A Justiça de São Paulo condenou um casal da cidade de Jales, no interior paulista, por abandono intelectual após manter as duas filhas, de 11 e 15 anos, em regime de ensino domiciliar, prática conhecida como homeschooling. A decisão provocou repercussão nacional e levou à apresentação de uma denúncia contra o juiz responsável pelo caso no Conselho Nacional de Justiça.
Na sentença, o juiz Júnior da Luz Miranda determinou pena de 50 dias de detenção em regime inicial semiaberto. A punição, no entanto, foi suspensa por dois anos, condicionada à prestação de serviços comunitários e à matrícula das adolescentes em uma escola regular.
A advogada Isabelle Monteiro informou que recorreu da decisão e questionou os fundamentos utilizados pelo magistrado. Segundo ela, o juiz mencionou na sentença que as adolescentes não apreciavam estilos musicais como funk e sertanejo, interpretação associada por ele a uma possível “discriminação e preconceito na educação” recebida em casa.
De acordo com a defesa, o magistrado também apontou ausência de conteúdos relacionados a sexualidade, gênero, direitos da criança e do adolescente, além de temas ligados a religiões, cultura afro-brasileira e cinema nacional.
Outro ponto destacado na decisão envolveu as aulas de artes oferecidas às jovens. Segundo a advogada, o juiz avaliou que as atividades voltadas para música e pintura sacra não contemplavam adequadamente outras manifestações artísticas, como dança e teatro.
Os pais afirmam, porém, que as filhas estudam disciplinas como português, matemática, história, geografia, ciências e educação física, além de terem aulas de inglês, latim e piano. As adolescentes também participam de canto coral na paróquia frequentada pela família.
A mãe das jovens declarou que cursou matemática e pedagogia para acompanhar a formação das filhas. Segundo ela, as meninas leem cerca de 30 livros por ano e participam de atividades externas, incluindo catequese, pesquisas e passeios culturais.
A família afirma ainda que as adolescentes recebem acompanhamento de outros professores, incluindo um docente de Portugal. Segundo a mãe, uma das filhas recebeu reconhecimento em um curso de inglês do Kumon após concluir o programa com oito anos de antecedência.

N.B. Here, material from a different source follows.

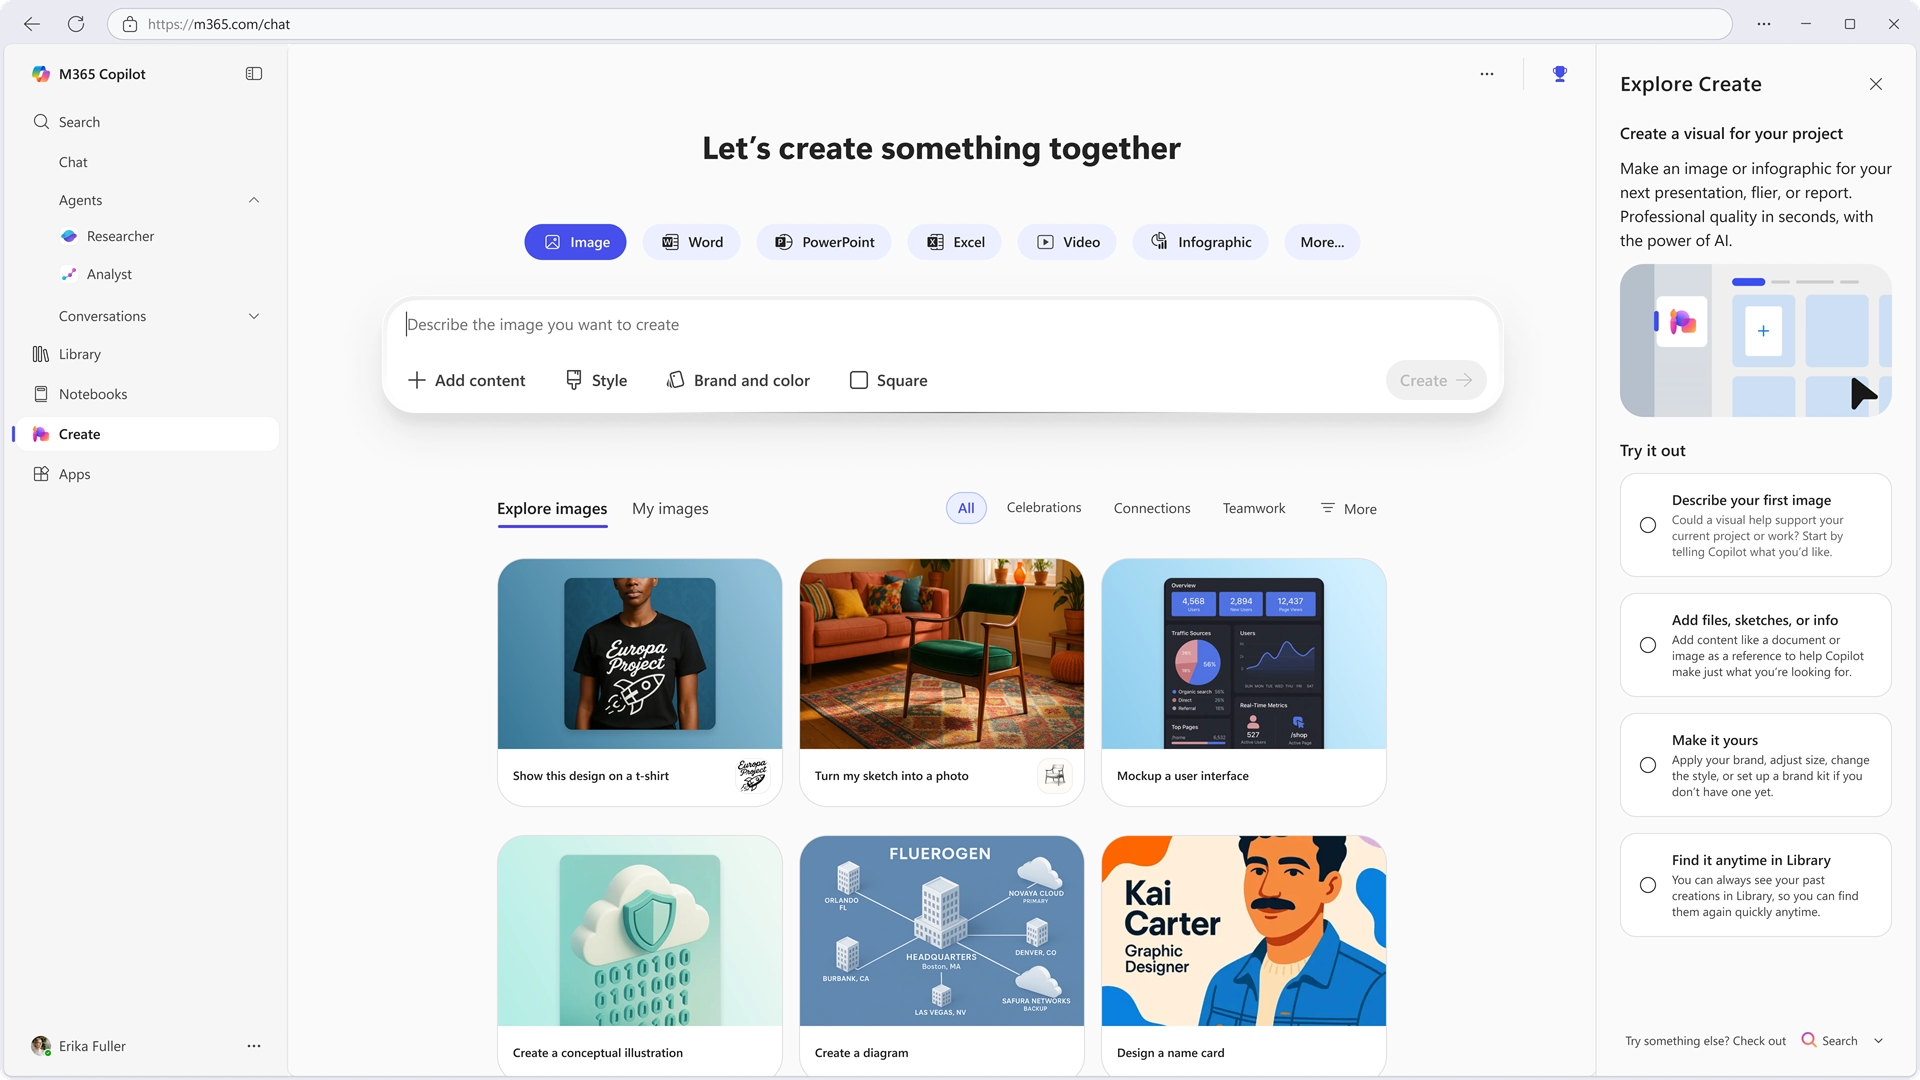Open Notebooks from the sidebar
This screenshot has width=1920, height=1080.
click(x=91, y=394)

Após a repercussão do caso, o juiz Júnior da Luz Miranda passou a ser alvo de uma reclamação disciplinar no CNJ. A defesa sustenta que o magistrado violou normas da magistratura ao comentar publicamente o processo nas redes sociais e ao manter contato privado com a advogada da família para justificar a sentença de forma extraoficial.
Segundo a representação enviada ao CNJ, o magistrado comentou “Há controvérsias”, acompanhado de um emoji, em uma publicação feita por Isabelle Monteiro no Instagram sobre o caso.
A defesa afirma que a manifestação contraria dispositivos da Lei Orgânica da Magistratura, do Código de Ética da Magistratura e da Resolução nº 305/2019 do CNJ, que restringe manifestações públicas de magistrados sobre processos pendentes.
“O reclamado transpôs a barreira da mera manifestação indevida para adentrar na seara do escárnio público em relação a um caso que ele próprio sentenciou”, afirma o documento apresentado ao conselho.
O advogado Gabriel Carvalho, que representa Isabelle Monteiro, declarou ainda que o juiz enviou mensagens privadas à advogada tentando justificar os fundamentos da sentença. Segundo a defesa, as mensagens continham comentários pessoais, “gracejos relacionados à condenação criminal” e referências ao futuro do recurso judicial.
O caso reacendeu o debate sobre a regulamentação do homeschooling no Brasil. Em 2018, o Supremo Tribunal Federal decidiu que a educação domiciliar não é incompatível com a Constituição Federal, mas estabeleceu que a prática depende de regulamentação por lei federal.
Atualmente, o principal projeto sobre o tema é o PL 1.338/2022, já aprovado pela Câmara dos Deputados e em tramitação no Senado Federal, onde aguarda análise da Comissão de Educação, de acordo com a Gazeta do Povo.